By Sean Collier
August 21, 2009
Pulp Fiction is, to date, Quentin Tarantino's only $100 million film. Despite an ad blitz, positive reviews, and perhaps the biggest star ever to work with the quirky auteur, Inglourious Basterds will not be his second.
Over his 17-year career, Tarantino has helmed only six films: Reservoir Dogs, Pulp Fiction, Jackie Brown, Kill Bill, Death Proof (his half of the Grindhouse double-bill) and Basterds. Not only is Pulp Fiction the only big earner of the group, none of the others came particularly close; the two seperate halves of Kill Bill came the closest, at $70 million and $66 million respectively. Reservoir Dogs was critically acclaimed and a home video/DVD sensation, but pulled in less than $3 million during its theatrical run; neither Jackie Brown nor Grindhouse cracked $40 million.
The reasons for this are not hard to identify. Tarantino's films are always hyperviolent, vulgar and brutal, the very definition of the "Hard R," a tough-to-market distinction. They are almost always genre films; since Pulp Fiction, none has really had wide mainstream appeal. Quentin's stars aren't always B-List, but they are often the bottom rungs of the A-List – Uma Thurman, Samuel L. Jackson, Tim Roth. Appropriately, the biggest marketing point on Tarantino films is that they are just that – directed by Quentin Tarantino.
It was Pulp Fiction that made Tarantino a household name, but his reputation outshines his popularity. Everyone knows who he is and has a good idea of what his films are like; far fewer, at least among mainstream audiences, have actually watched more than one or two of his films. His reputation is largely self-made and marketed, with a big assist by an endless parade of fawning critics. For a director with extremely limited commercial appeal, much of his success is pure Hollywood; actors love him, producers love him, other directors love him.
This widespread admiration has delivered Quentin his biggest star yet. Brad Pitt, as southern enforcer Lieutenant Aldo Raine, has been the primary focus of Basterds' heavy marketing campaign. Indeed, Pitt is the most sellable thing involved; the plot is violent and complex and the other actors are not exactly superstars. The Weinstein Company would like to believe that Pitt will push Basterds out of Quentin's normal opening range ($10-$25 million) into the more comfortable $35-$40 million range. Sadly, they didn't notice a similar situation last year.

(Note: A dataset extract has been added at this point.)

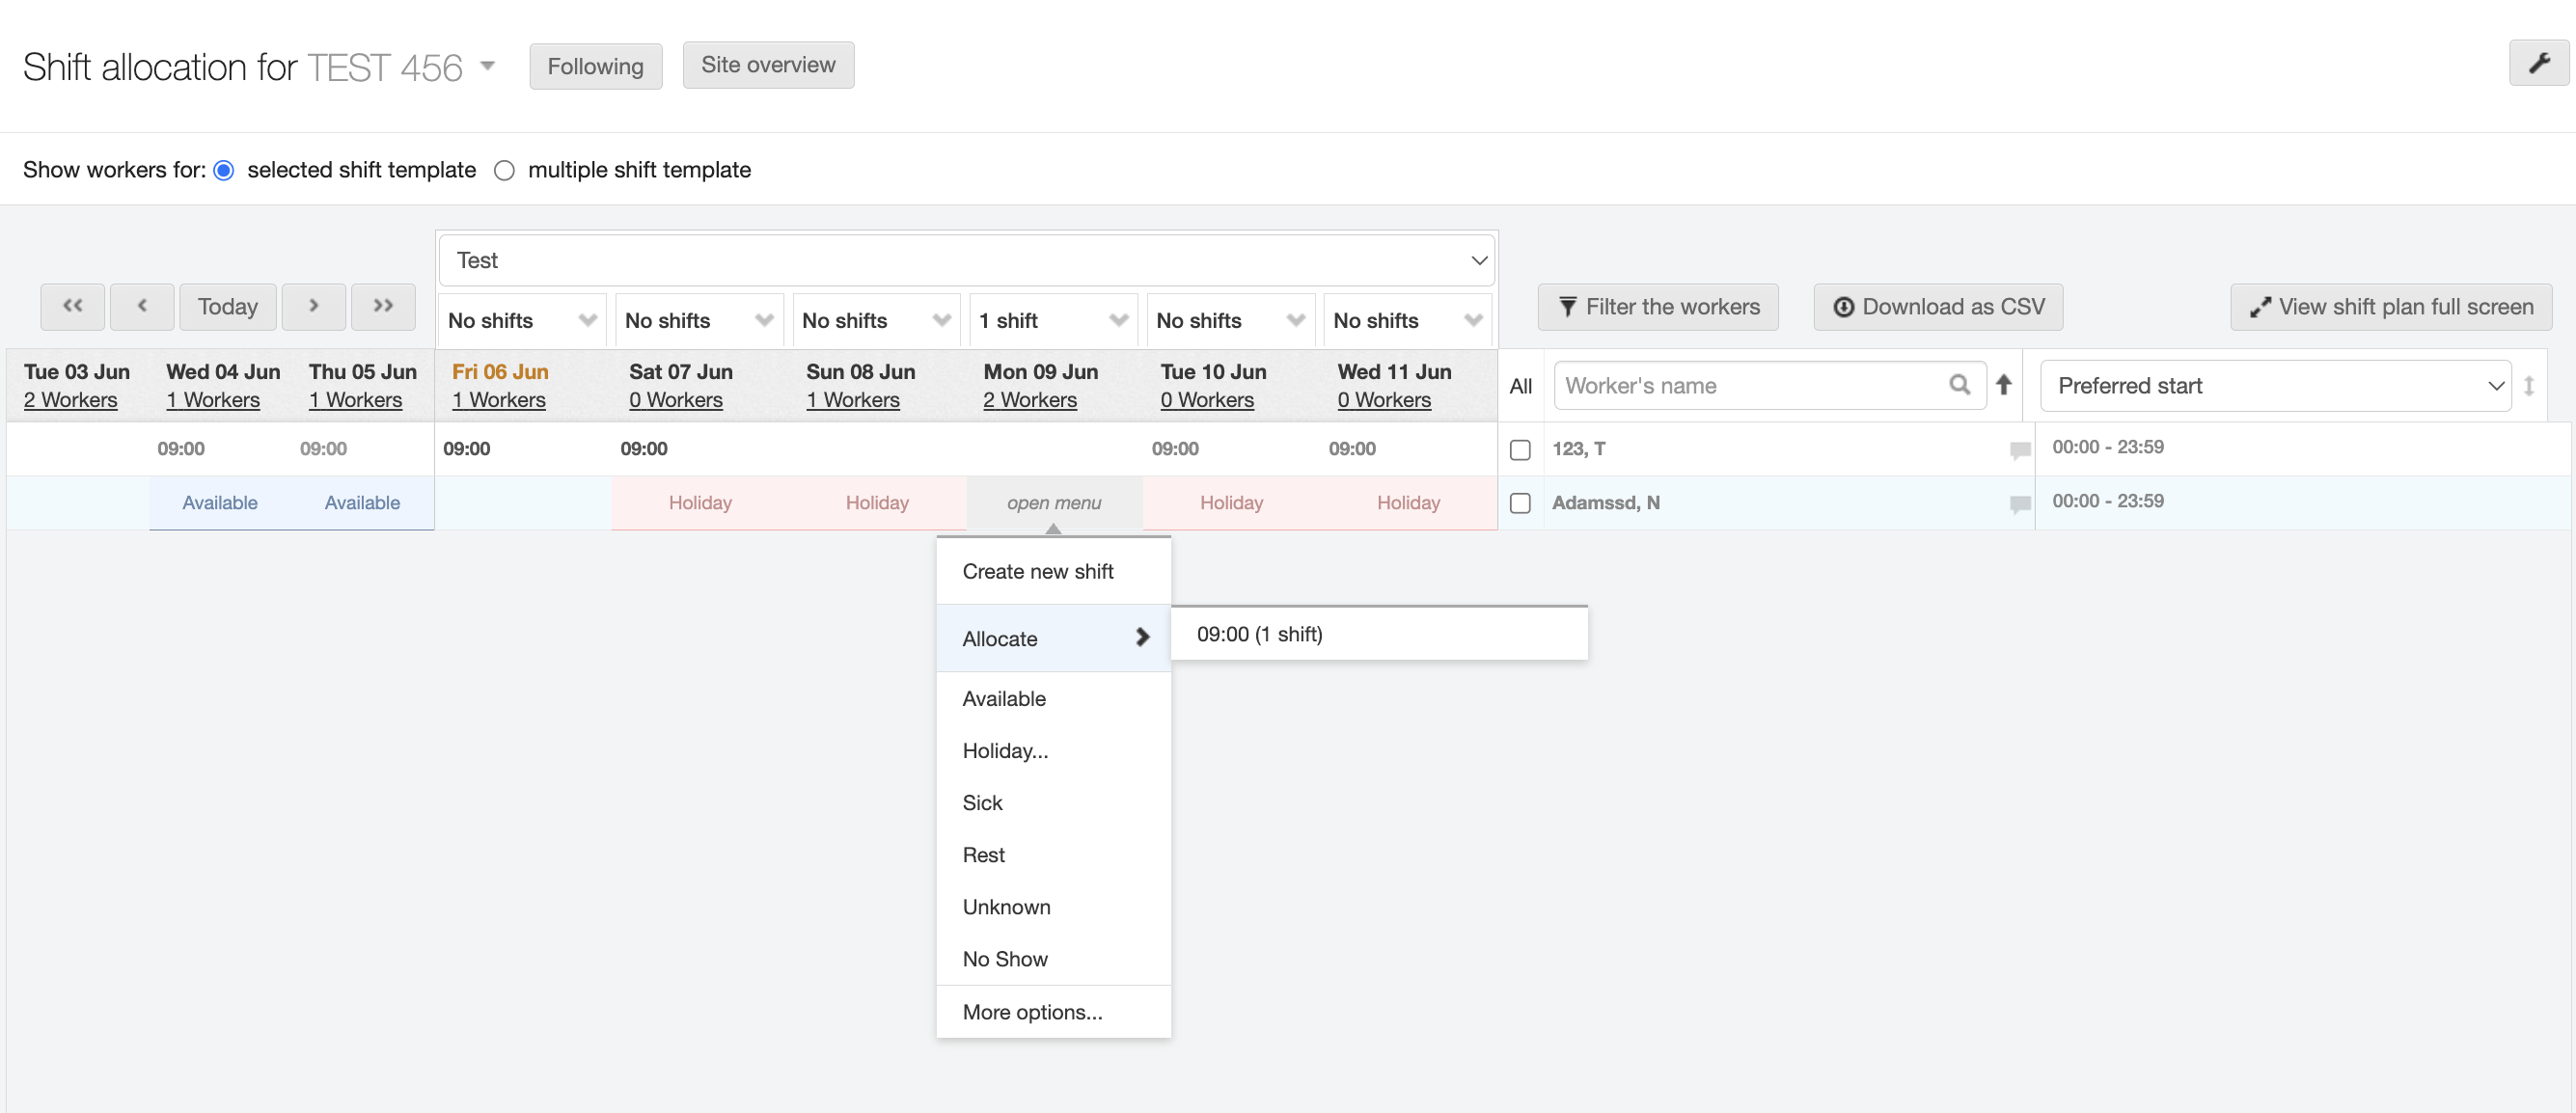Screen dimensions: 2576x1113
Task: Click into the Worker's name search field
Action: pyautogui.click(x=1750, y=386)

The Coen Brothers, fresh off of a Best Picture win, had diverted to a smaller project – the quirky ensemble comedy Burn After Reading. As with Basterds, acclaimed directors were working on a somewhat offbeat film, but had Brad Pitt to use as a selling point. The marketing for Burn After Reading focused extensively on Pitt, despite his relatively small role in the film. In spite of the star power and strong reviews, however, Burn After Reading opened under $20 million, and finished just barely north of $60 million. And oh yeah – that movie had George Clooney, too.
Pitt is far from a guarantee, especially on smaller films; note too The Assassination of Jesse James by the Coward Robert Ford ($4 million total,) Babel ($34 million,) Spy Game ($62 million,) and The Mexican ($66 million.) While highly respected and fairly consistent in terms of performance, the variety in his choice of roles prevents him from having the guaranteed built-in audiences that stars of his stature usually posess.
So Tarantino usually opens small and finishes okay, and Brad Pitt isn't going to save him. Will the film itself be enough of a hook to push Basterds into Pulp Fiction territory? At the risk of sounding too definitive – uhh, no.
It's hard to find a point of comparison for Basterds – there aren't too many comic action epics about World War II these days – but here's a shot. Bryan Singer's Valkyrie had roughly the same general concept as Inglouious Basterds – that being "let's kill Hitler." While Tom Cruise is not the draw he once was, he's still an A-List star, and reviews were generally positive. By all accounts, Valkyrie was a more marketable film than Basterds, and had a better shot at becoming a hit. It opened to a fourth-place $30 million over Christmas weekend, before settling at $80 million. Meanwhile, yet another Nazi-fighting flick, Defiance, barely made back half its budget in the winter of 2008, scraping together $28 million, despite help from James Freakin' Bond.
Basterds will likely open right around $25 million, maintain Tarantino's reputation as a gifted and praiseworthy filmmaker, and settle in right around Kill Bill's $70 million mark. It will not, however, take Pulp Fiction's slot, despite the 12 years of inflation it has on its side, nor will it significantly broaden Tarantino's appeal. For a director like Tarantino, the box office returns are not the main goal; one wonders, however, if the Weinsteins would eventually like to see a larger return on their investments.